Vom Reihenhaus ins Reihengrab

„Die Franzosen verlegten die innerstädtischen Friedhöfe im 19. Jahrhundert vor die Städte“, erklärt Götz Bettge. „Angeblich aus Gründen der Hygiene. Völliger Unsinn!“ Nach und nach bauten alle reichen Familien ihre eigenen Gruften. Was in den Städten mit prächtigen Villen begann, wurde bis zum Tod mit pompösen Gräbern beibehalten. „Hielt man etwas auf sich, zog man nicht aus dem Reihenhaus ins Reihengrab“, erzählt Bettge weiter.

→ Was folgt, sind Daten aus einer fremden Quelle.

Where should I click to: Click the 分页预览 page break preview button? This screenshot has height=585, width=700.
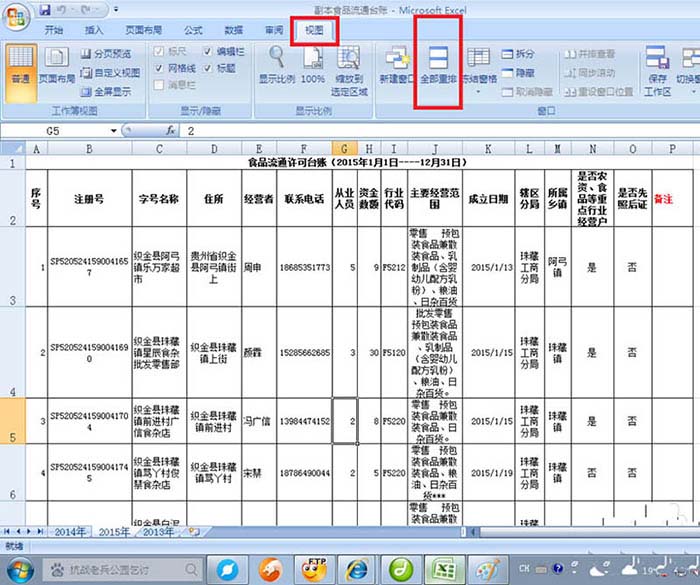point(106,53)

Sogar eine Schlossallee gab es. Die Gräber in Nähe zur Friedhofsmauer waren besonders teuer. In der Gruft ging es zunächst hinab in eine Grabkammer. Dort standen die Särge fein aufgereiht nebeneinander. Um üble Gerüche zu vermeiden, bettete man die Toten zuerst in einen Zinksarg, der dann von einem Holzsarg umschlossen wurde. Auch aufwendig gestaltete Grabdenkmäler wie Stelen und Figuren galten als Prestige. Dabei spielten eingearbeitete Figuren eine wichtige Rolle. „Säulen galten immer als Machtsymbol und Sterne für das Licht, das den Toten leuchten sollte“, weiß Götz Bettge. „Der immergrüne Efeu wurde gerne gepflanzt, um sowohl die Gräber zu begrünen als auch das ewige Leben zu markieren.“

Vom Aufstieg und Verfall

Heute ist vieles mit genau diesem Efeu überwachsen, denn die großen Grabanlangen haben einen entscheidenden Nachteil. Wurden sie damals als Prestigeobjekte gepflegt, verwitterten sie nach dem kompletten Aussterben einer Familie. „Schmuddelig sehen die Grabstätten heute aus“, bemerkt Liane Kamp, geborene Kissing. Sie ist eine direkte Nachfahrin der reichen Kissing-Familie. „Ich war seit dem Tod meines Großvaters vor etwa 60 Jahren nicht mehr hier. Wenn ich gewusst hätte, dass das Grabmal heute so aussieht, hätte ich mich viel eher gekümmert“, so Liane Kamp betroffen. Schade finden das auch andere Gäste der Führung. „Sprechen Sie doch bei der nächsten Wahl ihren Kandidaten drauf an“, empfiehlt Götz Bettge, denn der Bund bezuschusst zwar die denkmalgeschützten Gräber, doch auch mit Steuereinnahmen reicht das Geld zur Pflege nicht aus. Auch Grabschändung ist eine Herausforderung. Teures Kupfer und Zink wird dann gerne mal mutwillig abgerissen und gestohlen. „Eine Schande ist das“, ärgert sich Bettge. Auch deshalb will er zukünftig die Führung weiter anbieten. Er ist davon überzeugt, dass sich nur auf diese Weise die Bürger für das spannende Thema sensibilisieren lassen.